Anton a grandi à Moscou avec sa mère, Ukrainienne de naissance. « Sur le passeport je suis Russe, mais je suis Ukrainien de nationalité », déclare-t-il. La guerre a interrompu ses visites en Ukraine, et Anastasia, sa tante, souligne : « C'est un conflit psychologique pour lui ».

Après le début de l'invasion, Anton a perdu la plupart de ses camarades à cause de divergences politiques. Seules sa mère et sa copine, opposées à la guerre, le retenaient en Russie. Il décrit une atmosphère de peur : « Tous les soirs, avant de parler librement avec ma mère, on vérifiait si les fenêtres et la porte étaient bien fermées car beaucoup de gens dénoncent les opposants ».

Il témoigne également de la propagande omniprésente : « Vous devez haïr l'Ukraine et Zelensky », lui répétaient ses professeurs à l'université.

Une vie au jour le jour et des espoirs pour l'avenir

Aujourd'hui, Anton vit à Arcachon, « au jour le jour », en attendant la réponse de l'Office français de protection des réfugiés et apatrides (Ofpra) sur sa demande d'asile. S'il a rejoint sa tante pour un ancrage familial, il vit seul. Anastasia, après sept déménagements en quatre ans, habite enfin dans un appartement stable avec sa fille. « Elle est contente, elle a une chambre, on ne dort plus sur un canapé-lit », confie-t-elle avec émotion.

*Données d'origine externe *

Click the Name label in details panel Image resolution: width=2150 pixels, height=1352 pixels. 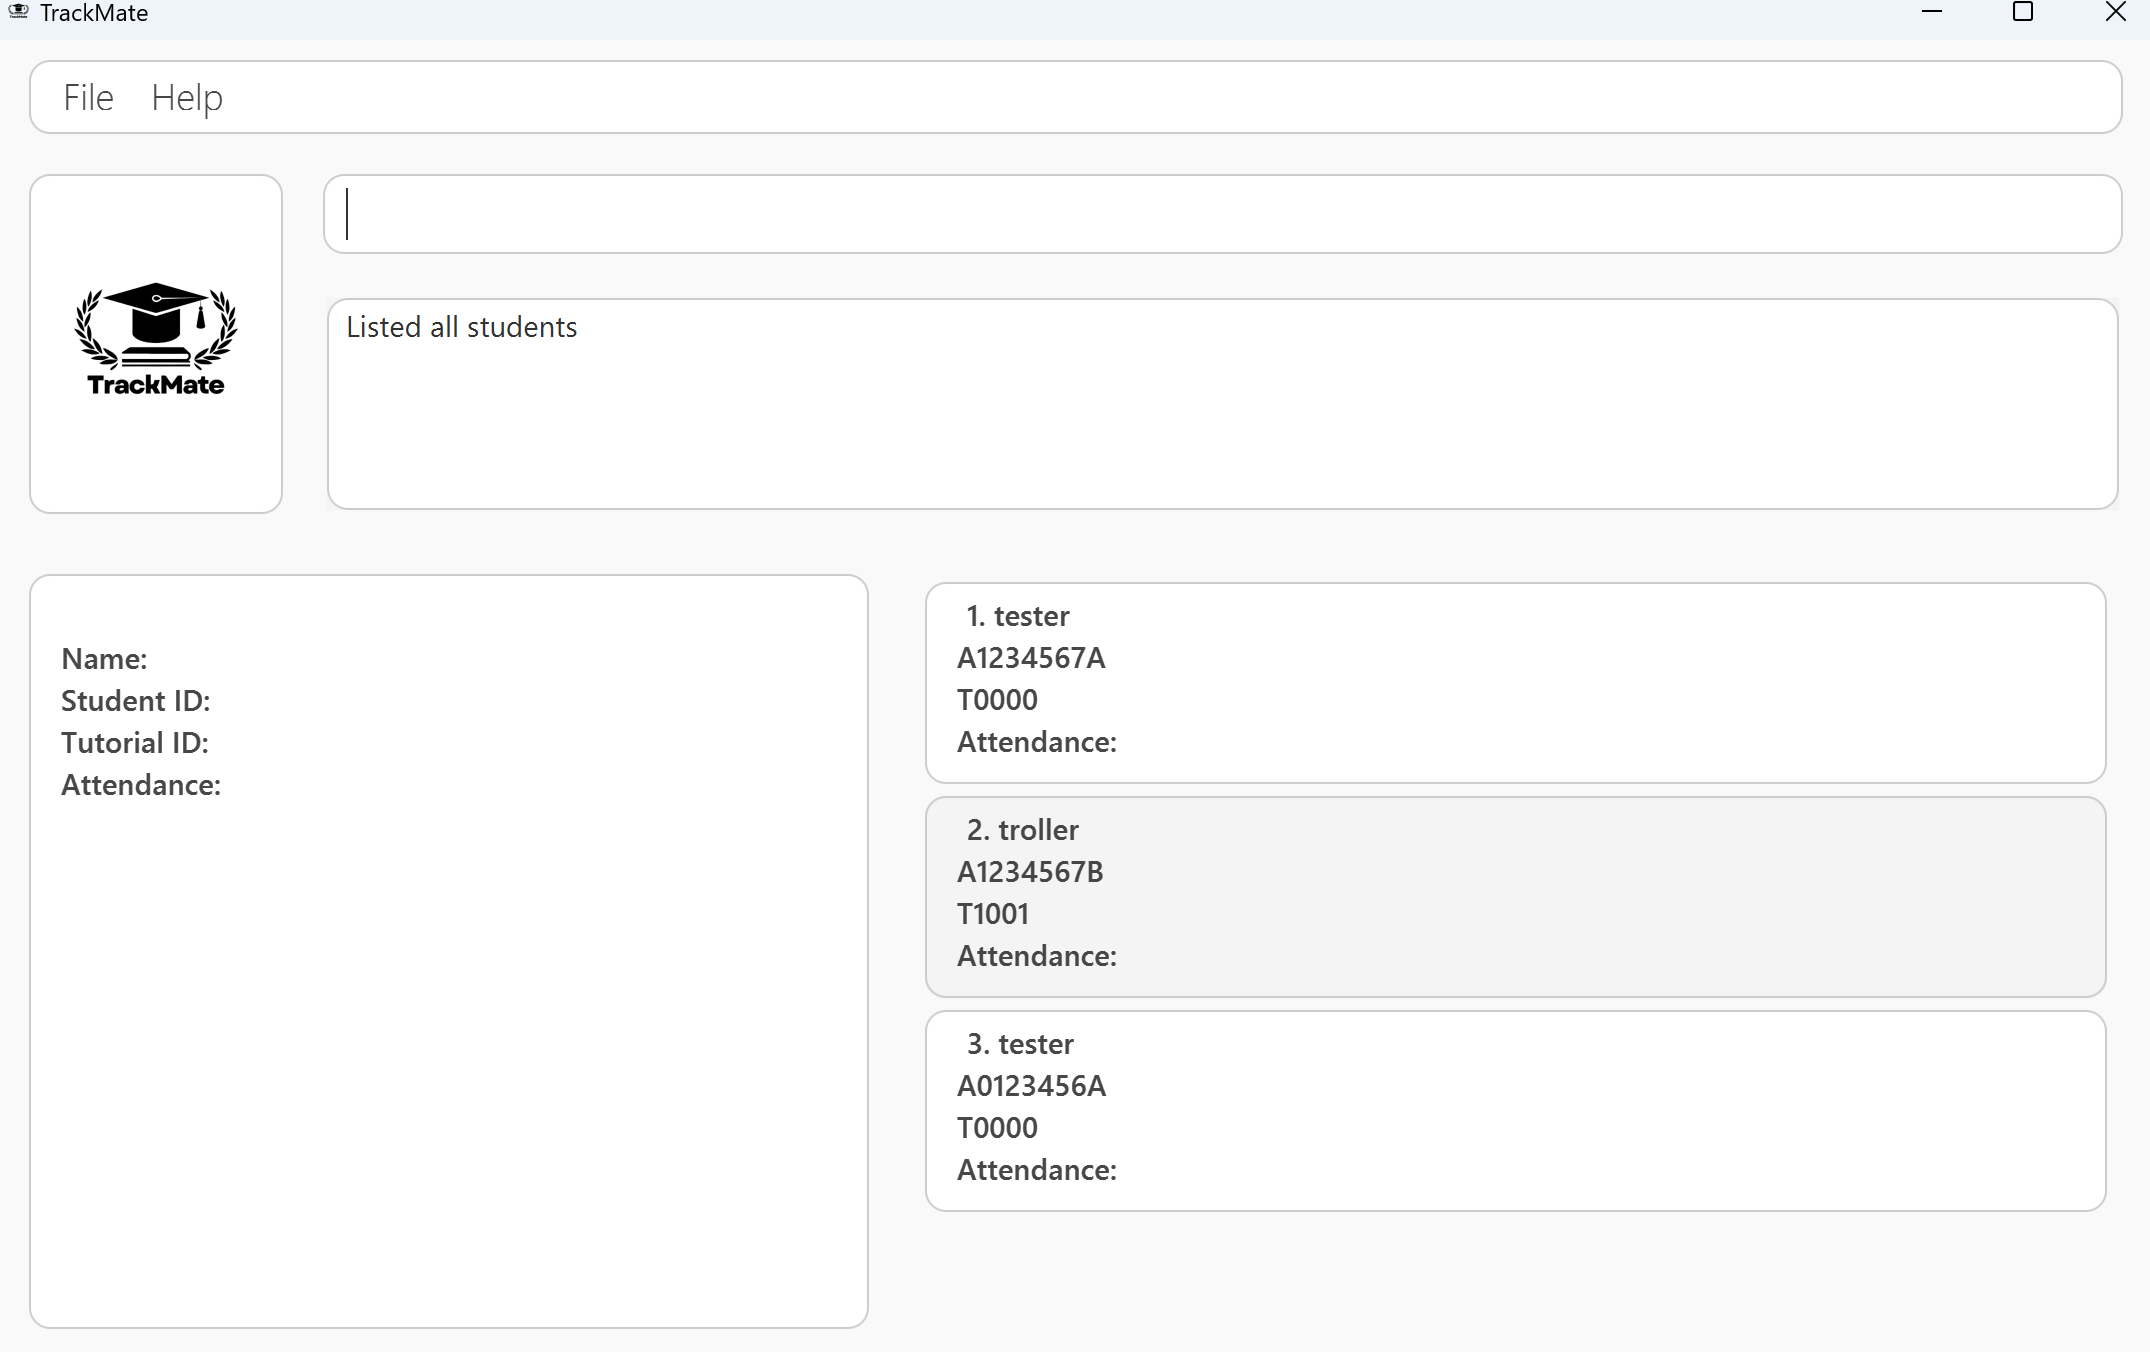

Anton n'a pas renoncé à son rêve de devenir journaliste. En 2025, la Russie se classait 171e sur 180 au classement mondial de la liberté de la presse. « Quand je serais bon en Français, j'envisage de rejoindre les rédactions nationales », espère-t-il, cherchant à construire une nouvelle vie loin de la guerre et de l'oppression.